◆ **What you will do**
Please copy out the stretch from the line containing "The height and" through the line containing "[x=799, y=353]", requests included, multiplying each coordinate in the answers by 1.8 and rounding to whole numbers with halves going up. Give only those lines, without the pictures.
━━━ Data provided
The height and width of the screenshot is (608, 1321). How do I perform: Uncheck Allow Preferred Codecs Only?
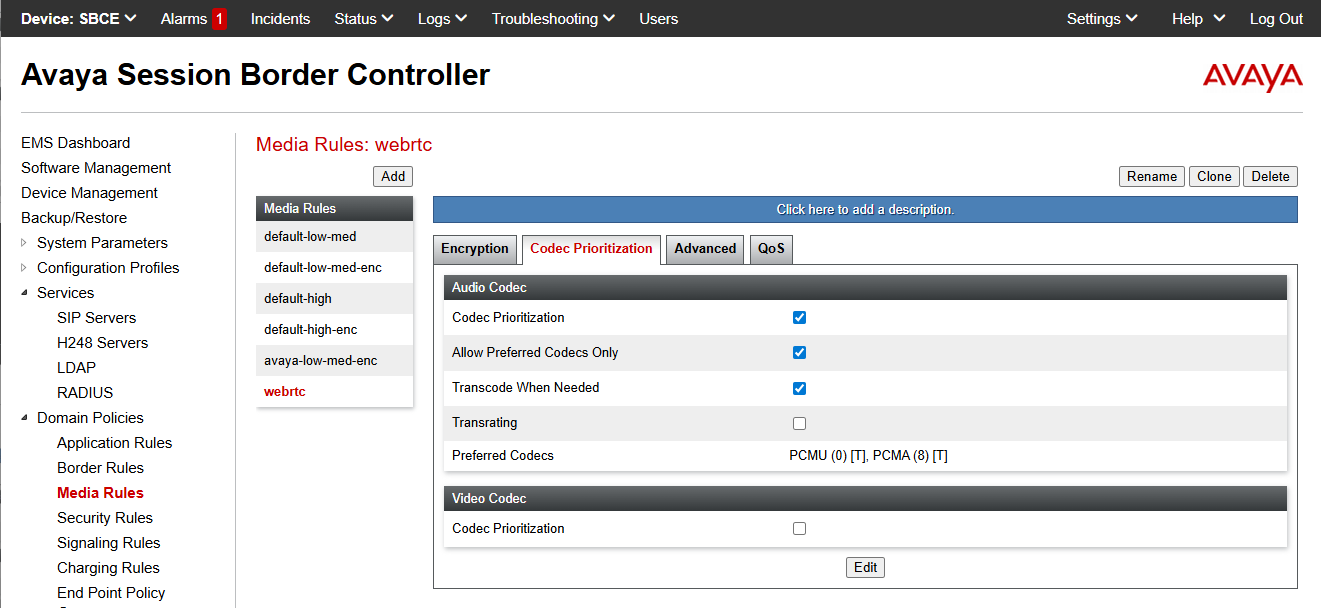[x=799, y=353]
━━━━━━
━━━ Data provided
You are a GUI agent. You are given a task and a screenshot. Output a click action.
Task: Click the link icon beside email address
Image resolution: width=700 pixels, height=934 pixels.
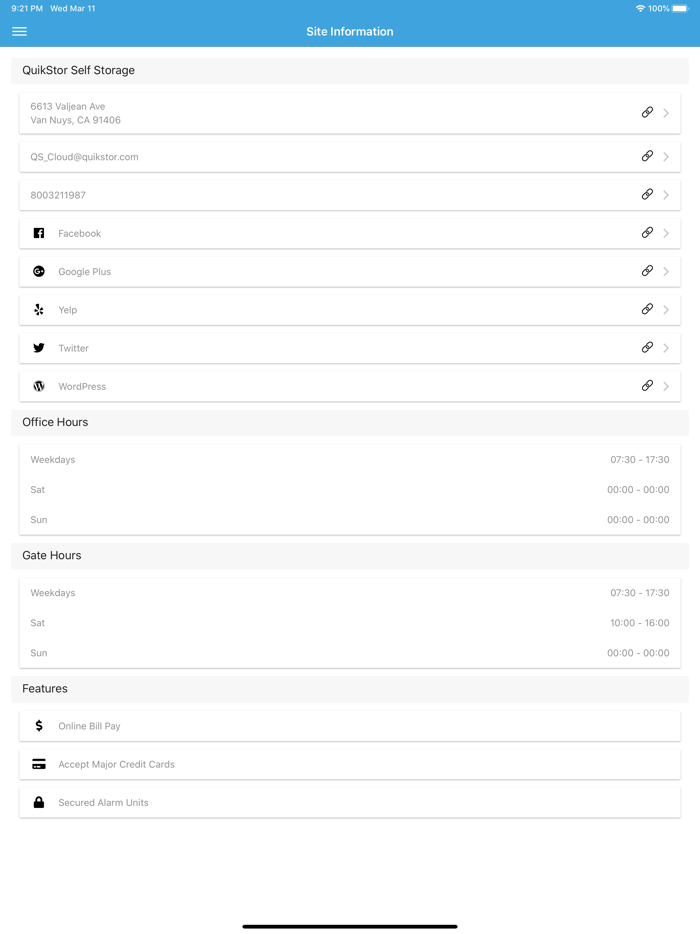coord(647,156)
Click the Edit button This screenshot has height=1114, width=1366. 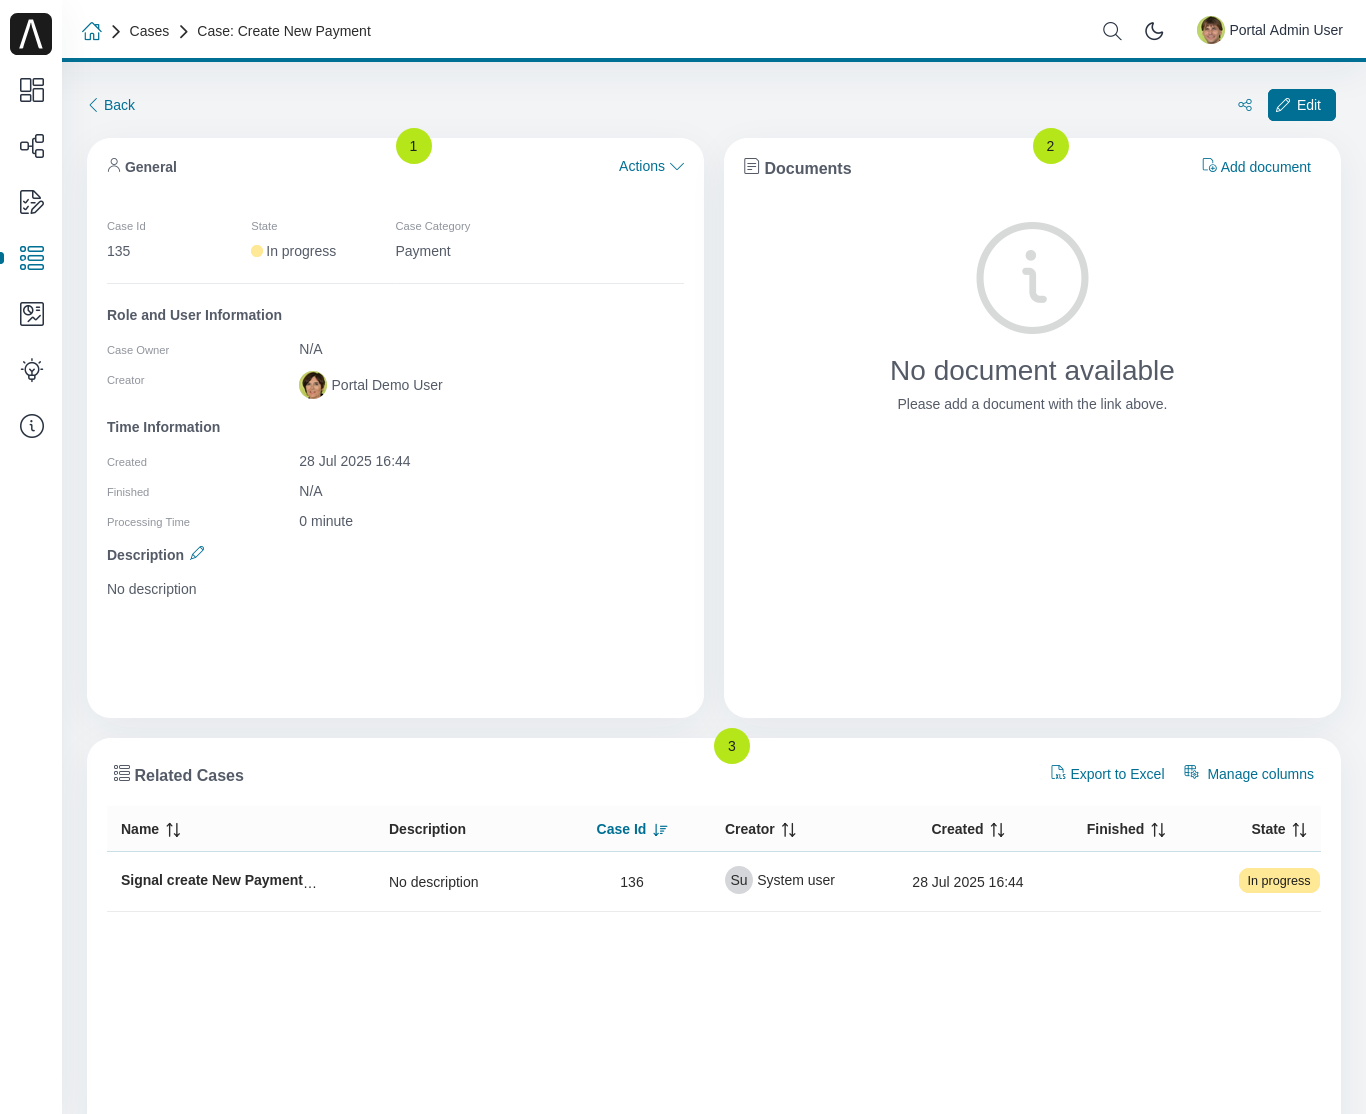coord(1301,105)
━━━━━━
◆ **Result**
The height and width of the screenshot is (608, 1321). How do I perform: Uncheck Allow Preferred Codecs Only?
[x=1438, y=635]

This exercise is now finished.